* Task directions *
Scan the data for "computer" and copy the lines it appears in.

(Stored data)
- - -
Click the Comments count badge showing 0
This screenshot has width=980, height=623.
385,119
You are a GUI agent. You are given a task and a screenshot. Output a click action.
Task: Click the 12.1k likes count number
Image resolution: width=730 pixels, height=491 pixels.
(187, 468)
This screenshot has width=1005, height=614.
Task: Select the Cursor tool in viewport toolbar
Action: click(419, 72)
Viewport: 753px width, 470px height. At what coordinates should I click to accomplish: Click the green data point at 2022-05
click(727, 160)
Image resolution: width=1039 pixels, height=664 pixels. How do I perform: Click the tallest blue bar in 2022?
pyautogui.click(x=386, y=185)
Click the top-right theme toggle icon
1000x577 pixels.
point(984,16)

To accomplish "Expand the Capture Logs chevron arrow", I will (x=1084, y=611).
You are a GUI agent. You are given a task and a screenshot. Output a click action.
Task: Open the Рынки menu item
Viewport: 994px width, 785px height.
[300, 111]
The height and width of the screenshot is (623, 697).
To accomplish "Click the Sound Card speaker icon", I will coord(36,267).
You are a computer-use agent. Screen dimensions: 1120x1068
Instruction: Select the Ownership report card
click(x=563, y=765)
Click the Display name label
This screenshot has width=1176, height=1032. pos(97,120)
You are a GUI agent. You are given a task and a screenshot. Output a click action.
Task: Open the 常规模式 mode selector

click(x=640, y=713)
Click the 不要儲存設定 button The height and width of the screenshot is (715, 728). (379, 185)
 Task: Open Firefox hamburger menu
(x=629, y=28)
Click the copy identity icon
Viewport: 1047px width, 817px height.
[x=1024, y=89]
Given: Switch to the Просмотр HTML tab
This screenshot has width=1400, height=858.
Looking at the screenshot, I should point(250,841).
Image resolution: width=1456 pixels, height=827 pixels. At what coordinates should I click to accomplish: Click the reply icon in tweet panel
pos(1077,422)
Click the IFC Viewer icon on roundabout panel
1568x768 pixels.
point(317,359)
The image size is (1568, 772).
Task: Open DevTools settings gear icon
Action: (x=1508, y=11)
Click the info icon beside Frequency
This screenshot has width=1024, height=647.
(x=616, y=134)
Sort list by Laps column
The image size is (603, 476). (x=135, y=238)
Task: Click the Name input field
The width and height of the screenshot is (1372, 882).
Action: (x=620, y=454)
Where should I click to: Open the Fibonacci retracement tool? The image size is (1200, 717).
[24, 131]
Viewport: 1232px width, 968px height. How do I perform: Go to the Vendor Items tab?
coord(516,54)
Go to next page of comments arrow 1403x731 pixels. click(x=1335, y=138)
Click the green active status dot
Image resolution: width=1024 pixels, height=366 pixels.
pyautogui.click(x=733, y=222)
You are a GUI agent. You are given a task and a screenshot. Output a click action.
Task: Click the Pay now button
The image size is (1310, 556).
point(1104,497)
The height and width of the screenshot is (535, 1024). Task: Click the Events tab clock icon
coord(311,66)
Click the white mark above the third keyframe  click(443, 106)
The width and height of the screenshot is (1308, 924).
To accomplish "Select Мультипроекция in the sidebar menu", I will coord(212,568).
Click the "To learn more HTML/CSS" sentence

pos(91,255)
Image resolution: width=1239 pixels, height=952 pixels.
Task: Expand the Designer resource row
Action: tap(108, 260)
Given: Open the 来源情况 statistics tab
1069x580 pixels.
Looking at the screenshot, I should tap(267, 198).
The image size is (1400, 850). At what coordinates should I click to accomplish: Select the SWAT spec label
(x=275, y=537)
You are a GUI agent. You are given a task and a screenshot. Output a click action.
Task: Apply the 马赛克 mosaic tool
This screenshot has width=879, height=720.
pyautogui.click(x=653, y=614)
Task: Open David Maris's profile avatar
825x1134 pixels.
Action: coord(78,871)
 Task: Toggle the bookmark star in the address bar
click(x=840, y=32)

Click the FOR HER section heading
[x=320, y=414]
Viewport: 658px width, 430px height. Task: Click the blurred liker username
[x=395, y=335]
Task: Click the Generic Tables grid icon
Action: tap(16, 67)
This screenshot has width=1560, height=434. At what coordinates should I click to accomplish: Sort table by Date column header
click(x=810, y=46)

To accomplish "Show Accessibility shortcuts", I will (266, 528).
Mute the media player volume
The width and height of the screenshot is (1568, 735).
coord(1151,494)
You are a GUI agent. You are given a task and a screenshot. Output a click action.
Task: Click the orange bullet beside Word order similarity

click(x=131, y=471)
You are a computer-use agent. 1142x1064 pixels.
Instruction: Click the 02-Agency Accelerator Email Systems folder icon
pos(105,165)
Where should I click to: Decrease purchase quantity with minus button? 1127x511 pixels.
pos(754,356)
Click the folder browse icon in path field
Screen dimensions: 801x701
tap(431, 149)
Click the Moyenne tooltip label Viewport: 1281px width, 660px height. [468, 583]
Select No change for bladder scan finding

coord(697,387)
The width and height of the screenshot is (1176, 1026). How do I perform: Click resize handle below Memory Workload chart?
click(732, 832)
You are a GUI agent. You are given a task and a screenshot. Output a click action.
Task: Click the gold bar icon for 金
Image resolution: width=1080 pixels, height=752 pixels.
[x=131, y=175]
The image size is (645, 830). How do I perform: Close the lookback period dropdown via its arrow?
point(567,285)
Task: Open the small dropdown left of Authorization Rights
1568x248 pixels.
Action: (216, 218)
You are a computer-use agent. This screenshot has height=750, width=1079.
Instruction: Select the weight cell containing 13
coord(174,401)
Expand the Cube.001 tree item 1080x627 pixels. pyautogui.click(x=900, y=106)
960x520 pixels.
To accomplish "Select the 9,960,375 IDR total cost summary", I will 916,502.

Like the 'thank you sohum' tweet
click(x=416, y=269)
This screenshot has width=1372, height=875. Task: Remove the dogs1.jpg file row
- - -
* Answer to the problem *
You are a computer-use agent. Screen dimensions: 1120x1068
You are a computer-use agent. 1142x1064 pixels.
You are a computer-use agent. This screenshot has height=750, width=1079.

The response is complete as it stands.